There was encouraging news for England in the sight of Mark Wood and Jofra Archer bowling two spells each in the nets. Wood appeared to bowl at full pace and is clearly close to match fitness, while Archer remains just a bit tentative and is currently rated at 80% by the team management. They will be looking for Archer to bowl with greater intensity on Monday and Wood to show he can do so again without any negative repercussions.

With both men remaining doubtful for the Port Elizabeth Test, however, and James Anderson having returned to home due to injury, Chris Woakes could well be in line for a recall. He also bowled two spells without issue on Sunday and his rated by the management as "fully fit".

Meanwhile, Jos Buttler has issued an apology after stump mics caught him swearing angrily at South Africa's Vernon Philander during the Cape Town Test. Buttler was subsequently fined 15% of his match fee while one demerit point was added to his record by the ICC.

"I'd like to apologise," Buttler said. "I understand that's not the way to behave. Obviously I'll take the slap on the wrists and understand that as role models you can't get away with using language like that, and to Vernon. Hopefully I can move on now, and look forward to the next game.
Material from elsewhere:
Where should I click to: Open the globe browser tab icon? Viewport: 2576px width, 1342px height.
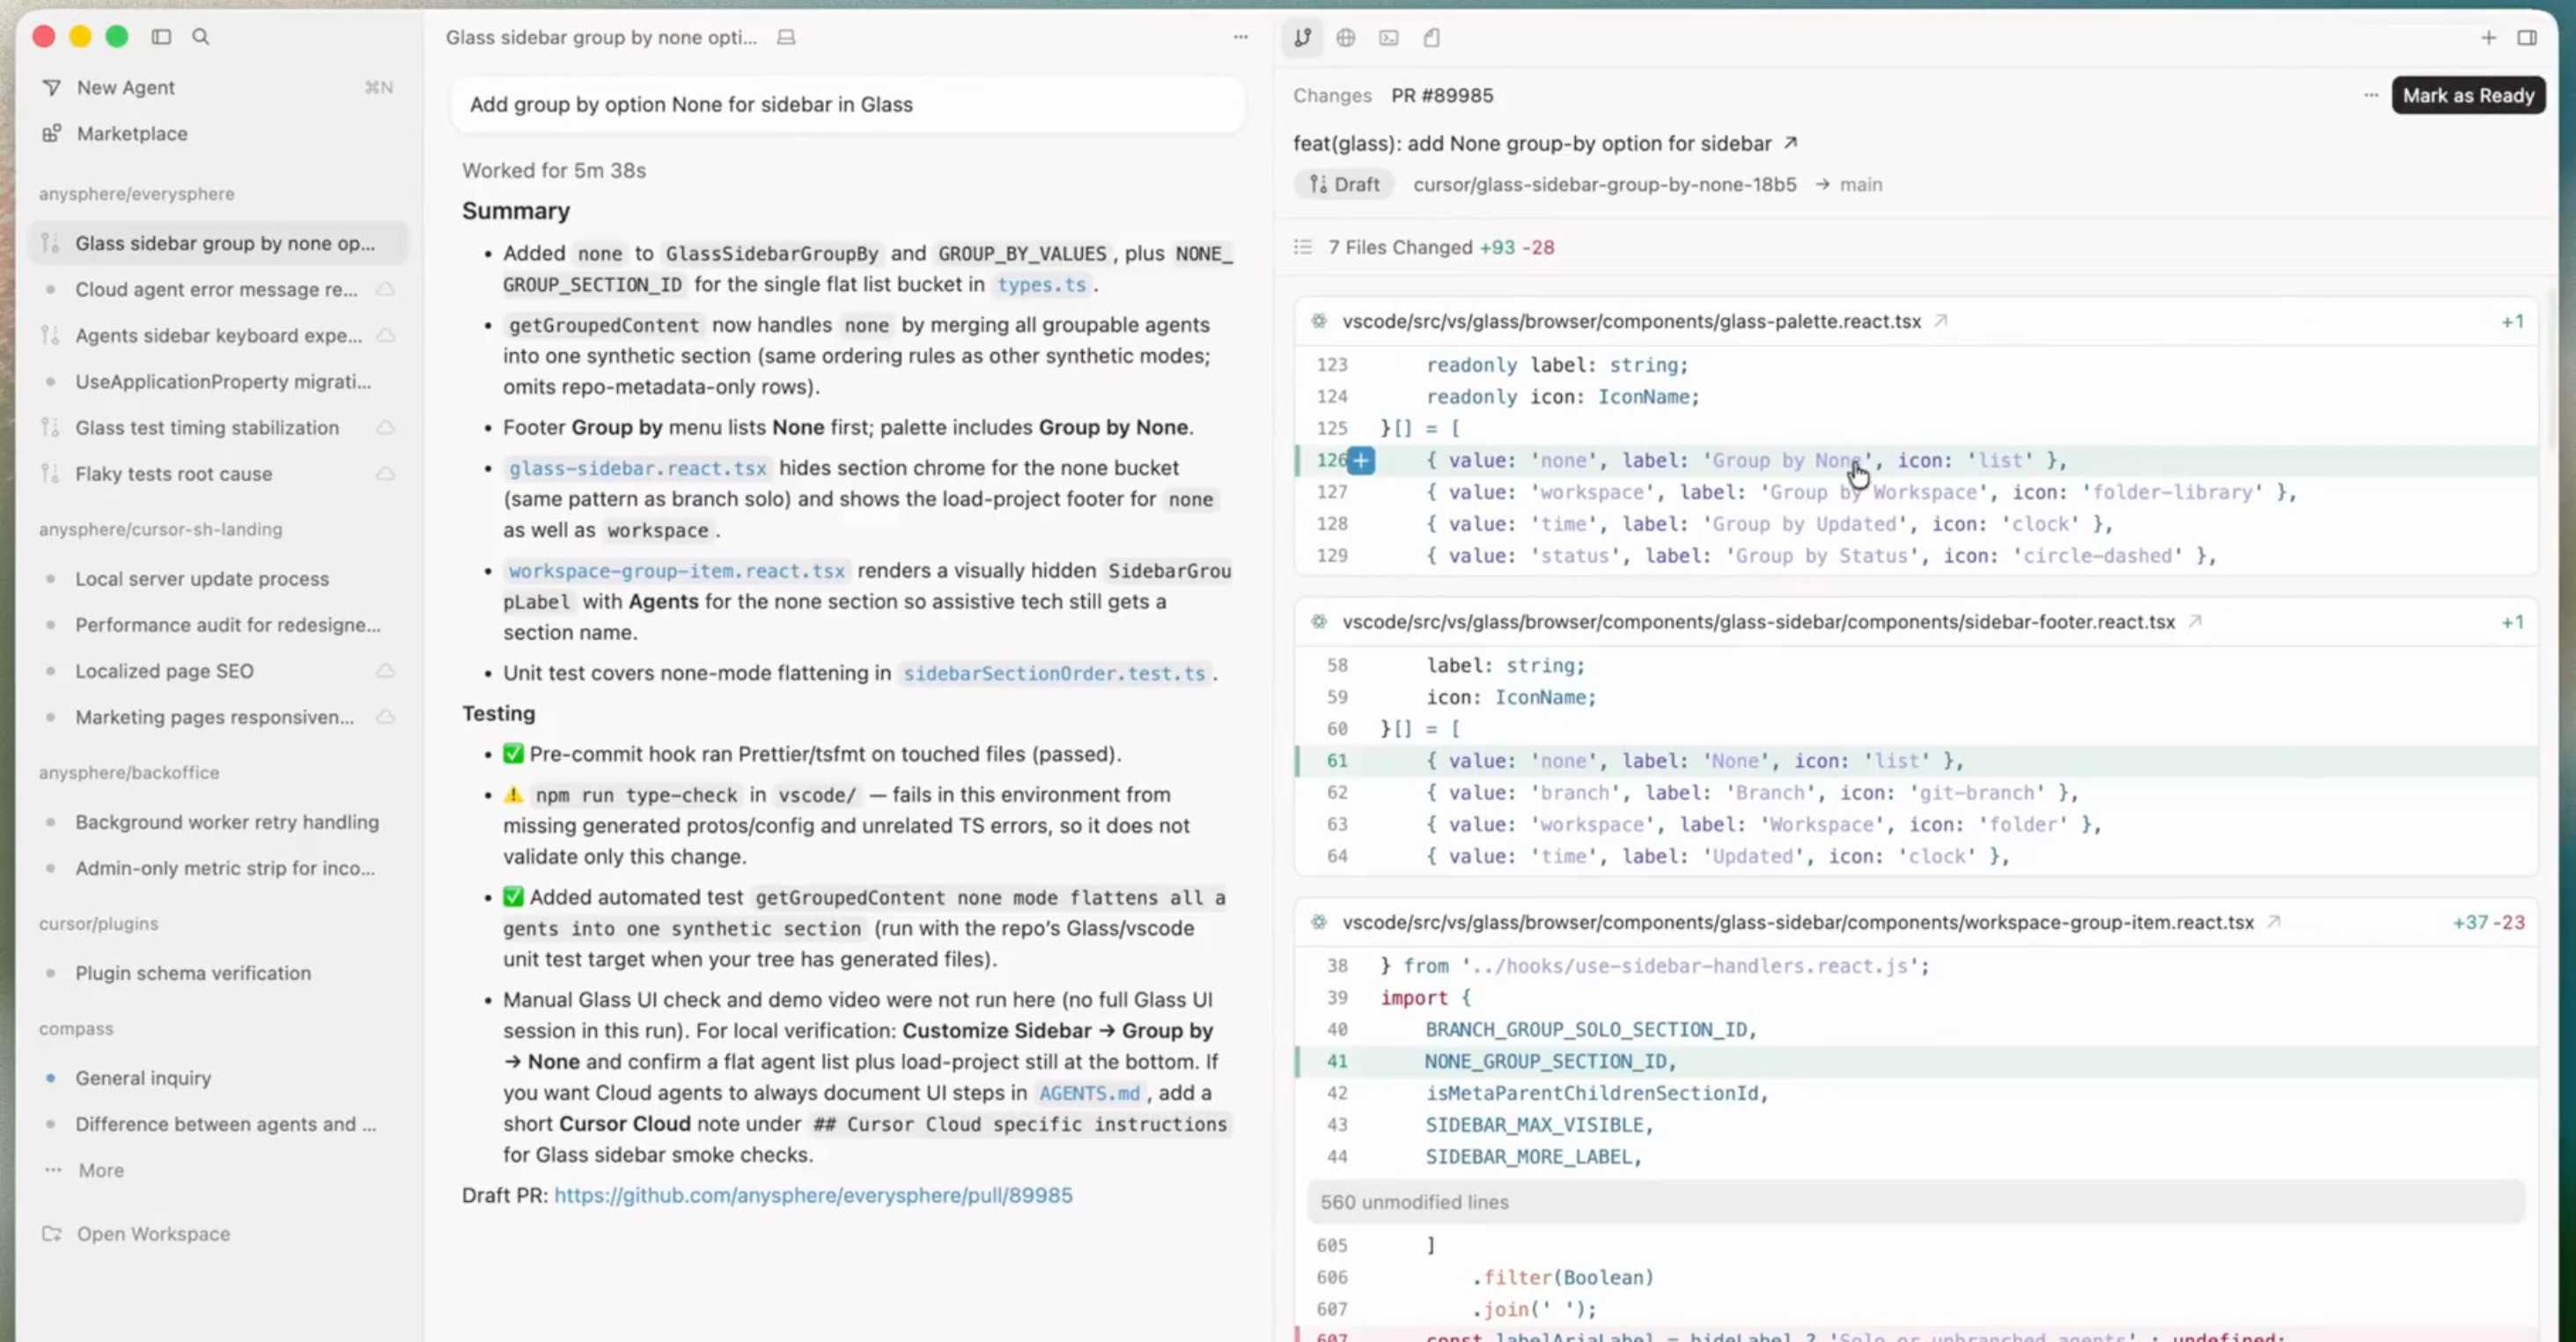[1346, 38]
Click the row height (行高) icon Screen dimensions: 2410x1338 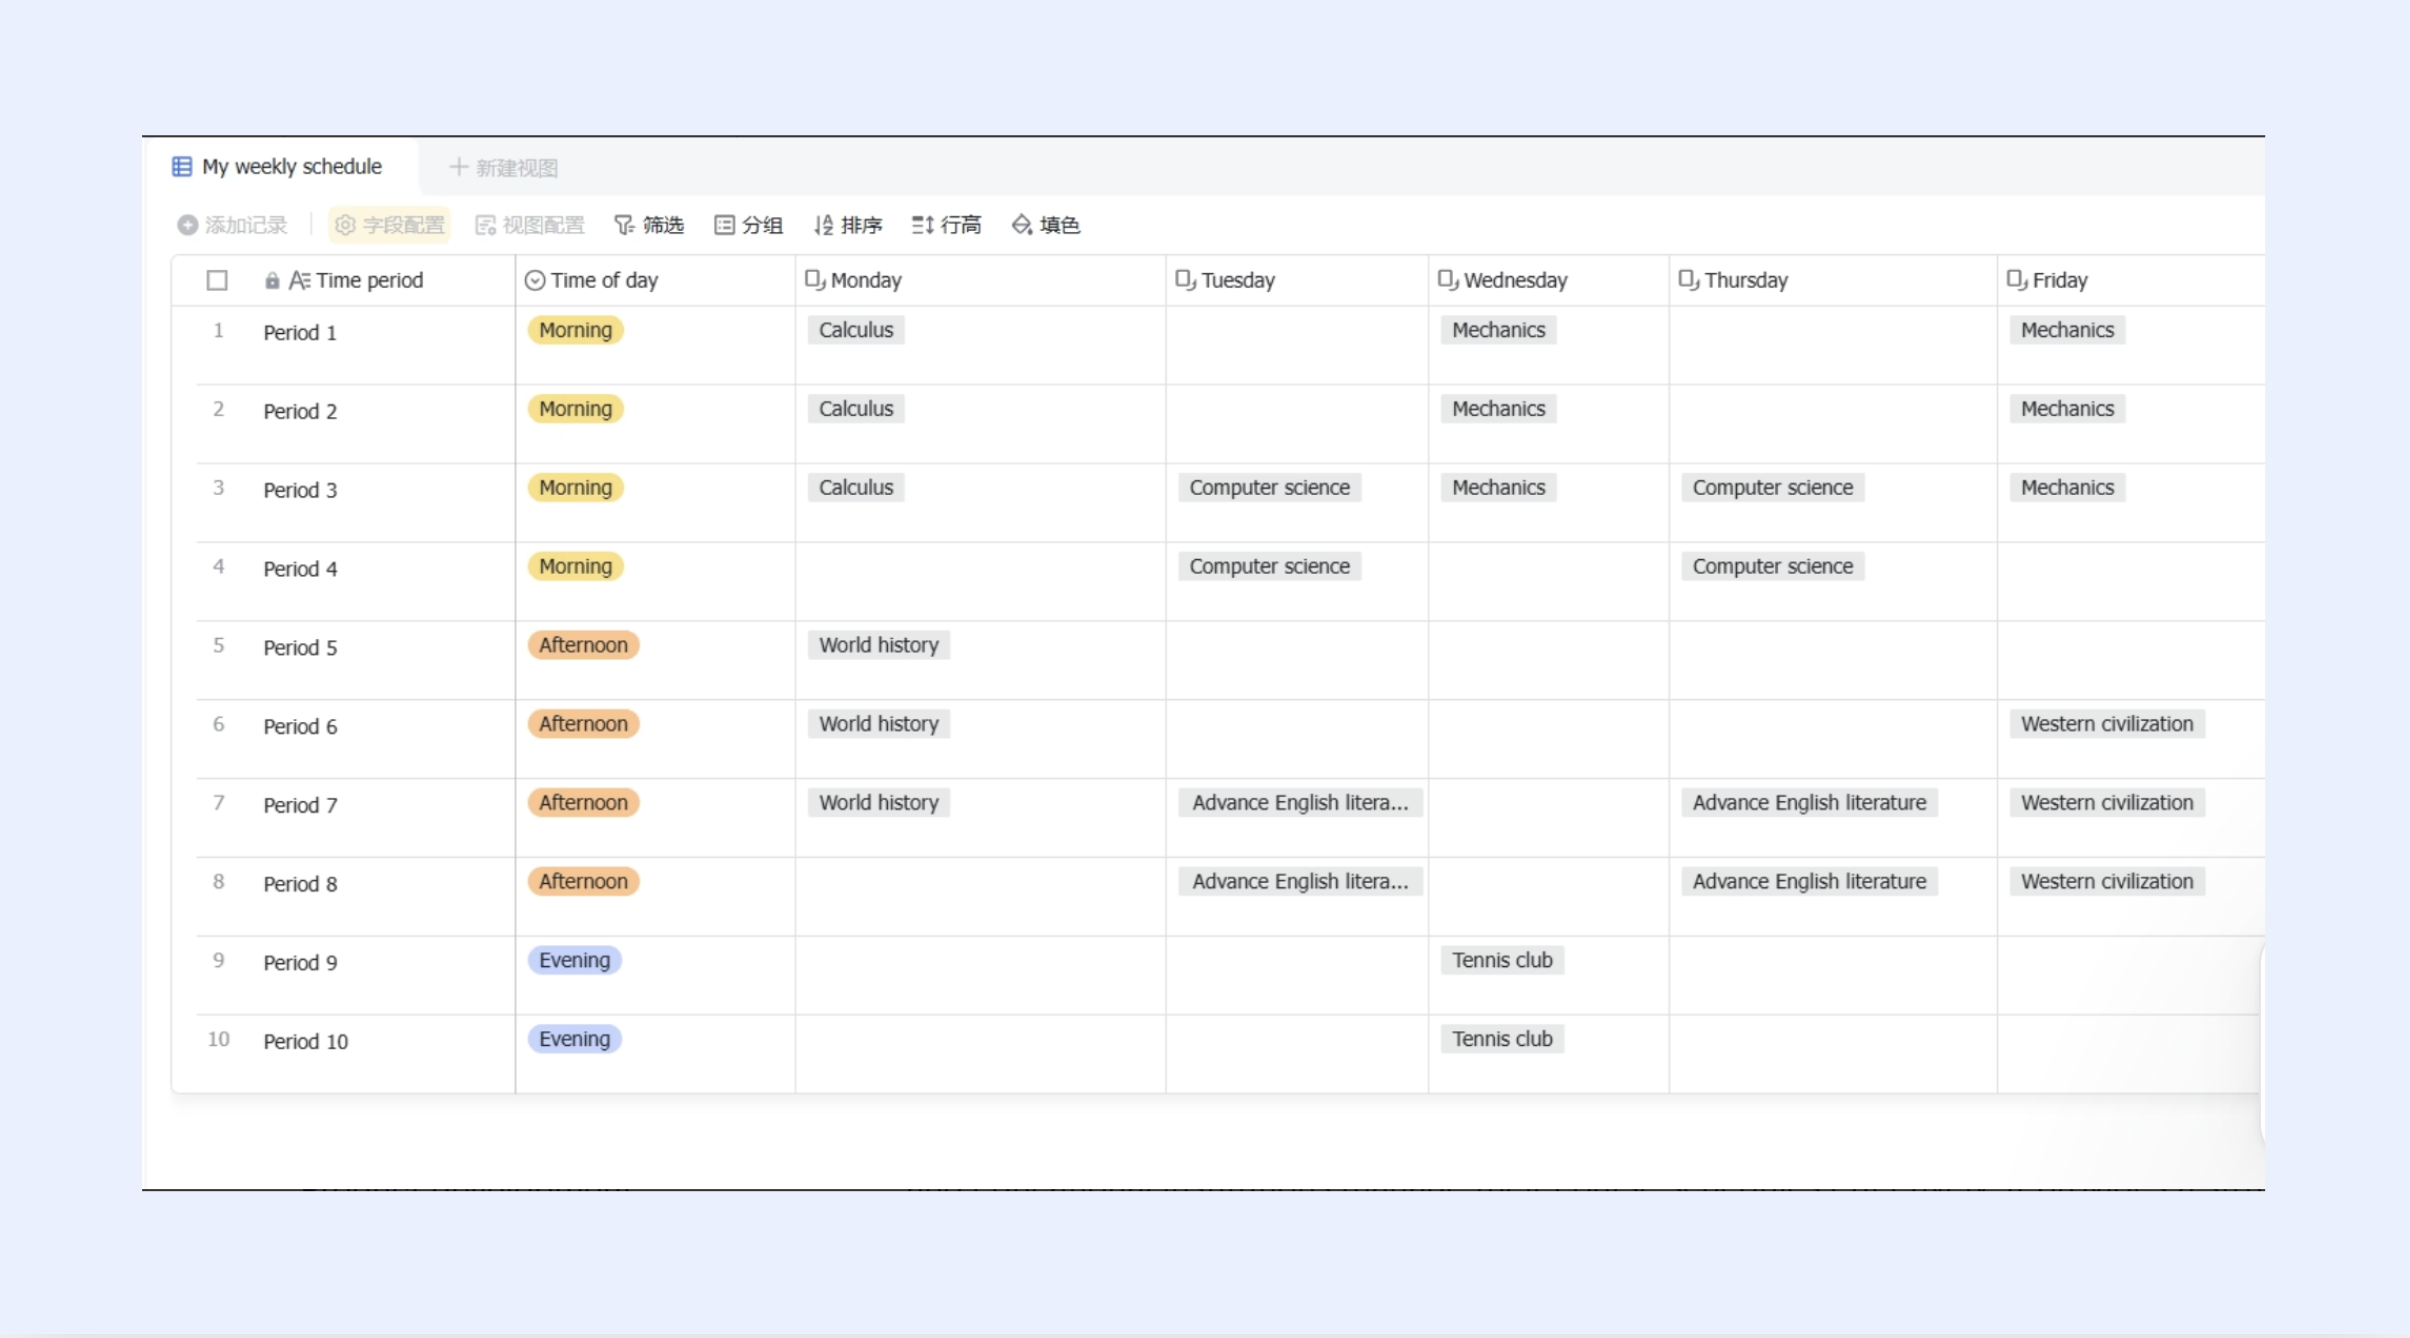point(922,225)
"Sometimes it's just one of those things: the heat of the moment and a bit of red mist. It's all done so hopefully it can be swept under the carpet and we move on. The two games have been played in great spirit. They've been hard fought games and the series is set up well at 1-1."

The incident was the second time that Buttler has been handed a demerit point by the ICC, following an incident - again involving a swear word - during an ODI in Bangladesh in 2016. Asked if he needed to mind his language, Buttler said: "I don't know. Maybe there's a sideā€¦ I remember saying in Bangladesh that maybe you guys don't know me as well as you think. I'll wash my mouth out with some soap."

But while Buttler accepted that stump mics add to the "viewing experience", he does have reservations about them.

"In Test cricket there are lots of high emotions at times and things can be said that don't necessarily mean anything," Buttler said. "But for viewers at home it can come across very poorly. It's a tough one.

"We understand the stump mics and being able to hear what goes on adds to the viewing experience but we also like that what goes on the field to stay on the field that things said aren't necessarily heard by everyone at home. I'm sure it's up for debate."